*** Provided entries ***

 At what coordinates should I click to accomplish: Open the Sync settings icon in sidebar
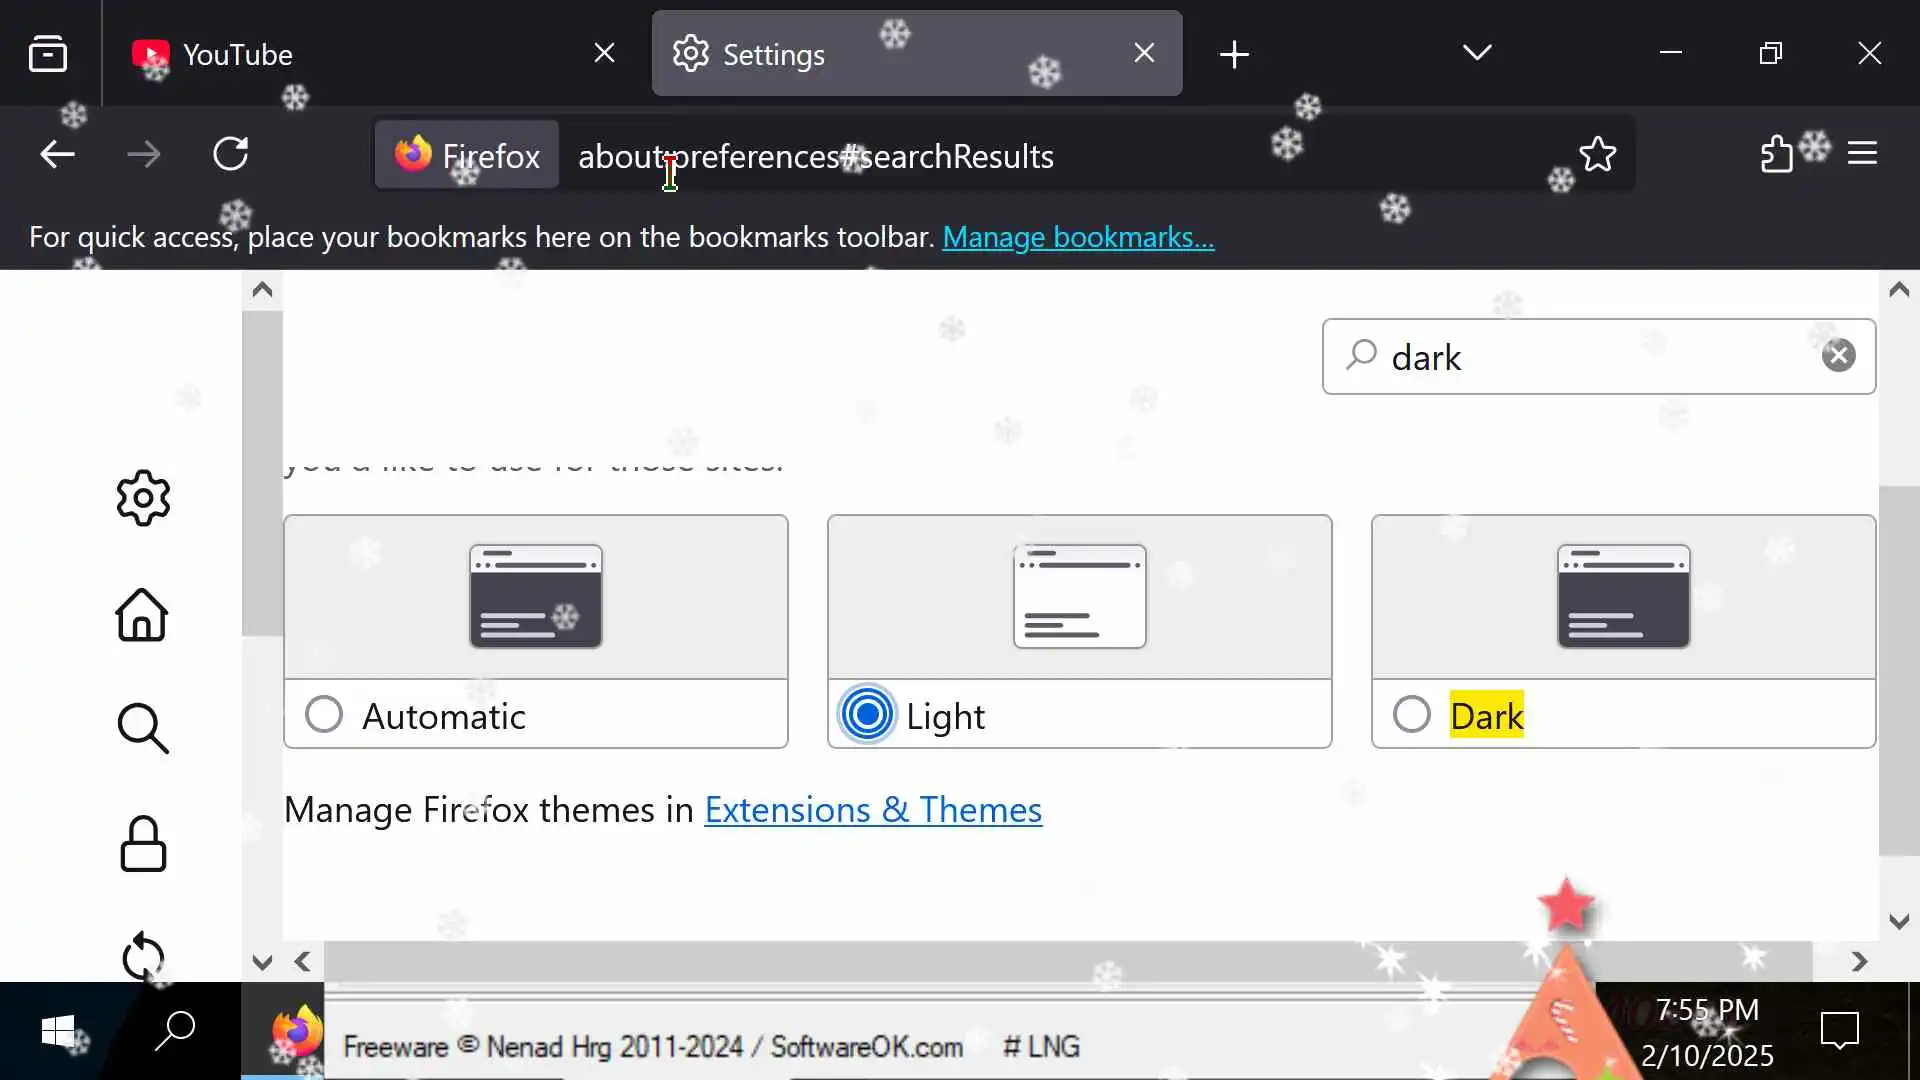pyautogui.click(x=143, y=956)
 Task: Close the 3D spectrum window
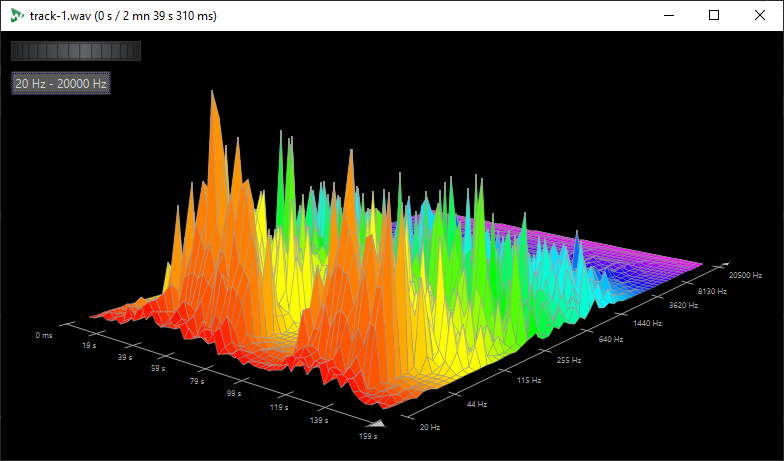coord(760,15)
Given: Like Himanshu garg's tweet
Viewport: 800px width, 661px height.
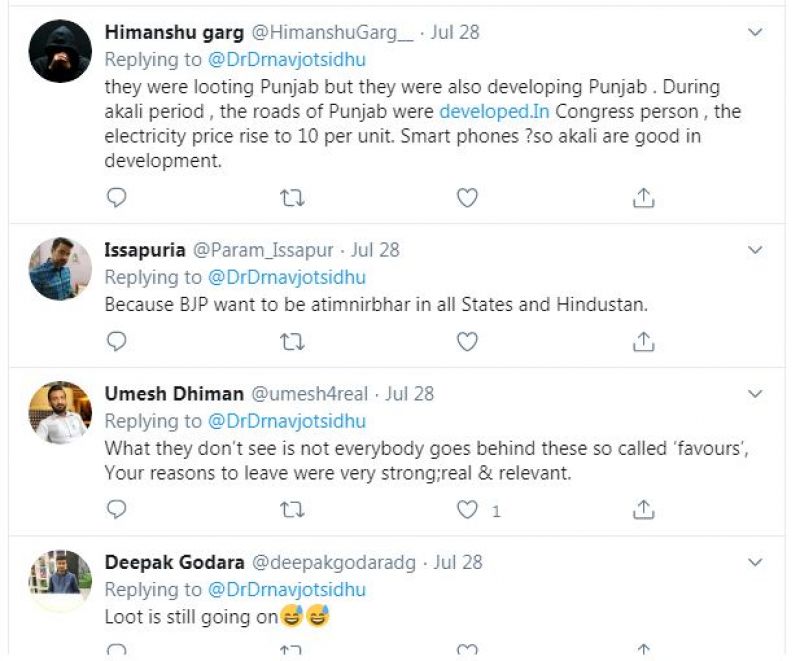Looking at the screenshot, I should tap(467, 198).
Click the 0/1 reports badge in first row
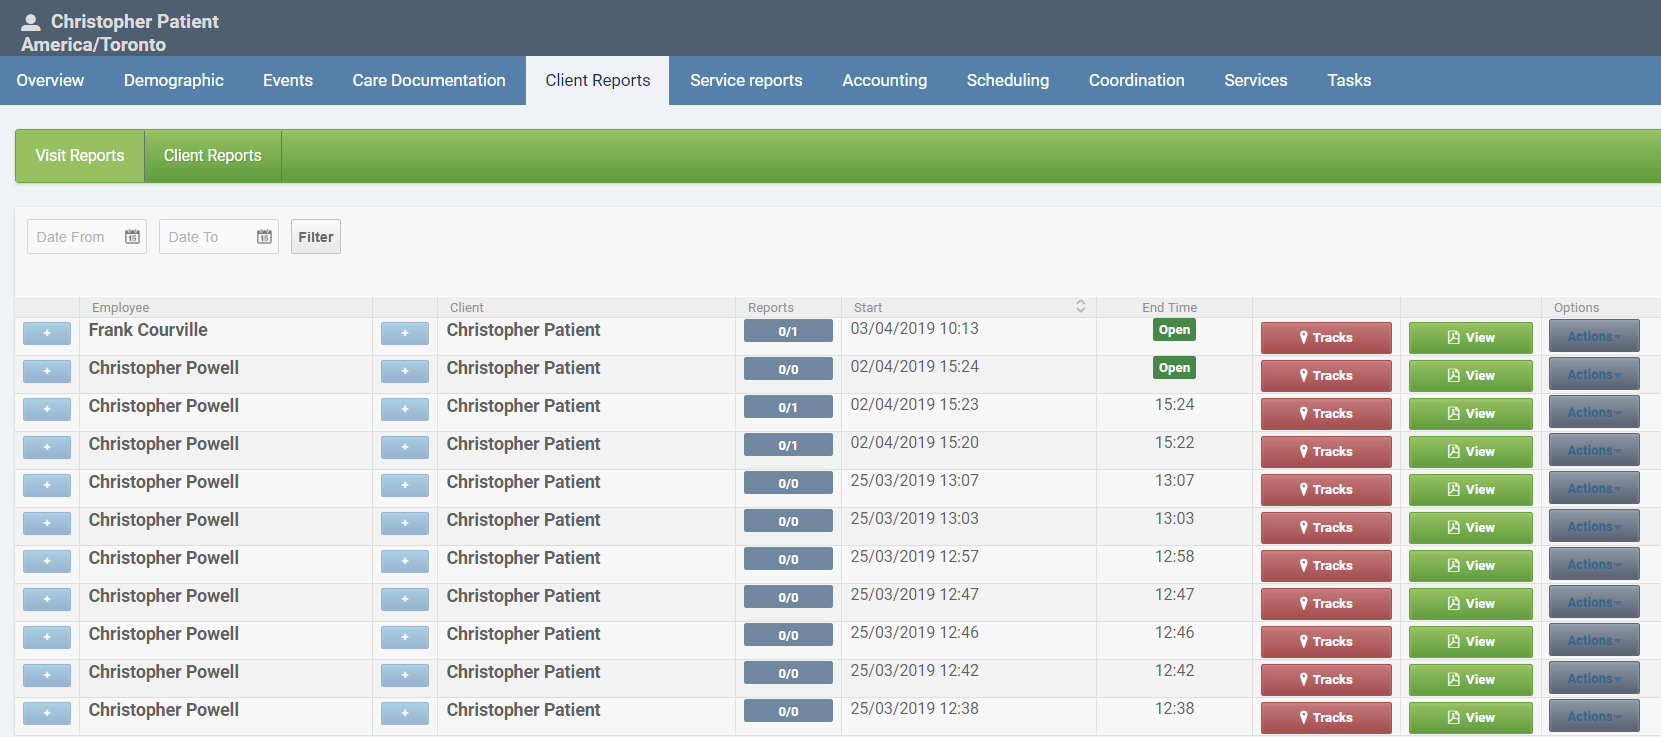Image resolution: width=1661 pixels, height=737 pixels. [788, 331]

*** End of Provided entries ***

Exercise prompt => Your answer must be a verbatim copy of the entries above, with no images included.

Expected answer =>
 At what coordinates should I click to accomplish: Open the Sync settings icon in sidebar
pyautogui.click(x=143, y=956)
 Task: Close the 3D spectrum window
coord(760,15)
Given: Like Himanshu garg's tweet
Viewport: 800px width, 661px height.
Looking at the screenshot, I should tap(467, 198).
Click the 0/1 reports badge in first row
Image resolution: width=1661 pixels, height=737 pixels. [788, 331]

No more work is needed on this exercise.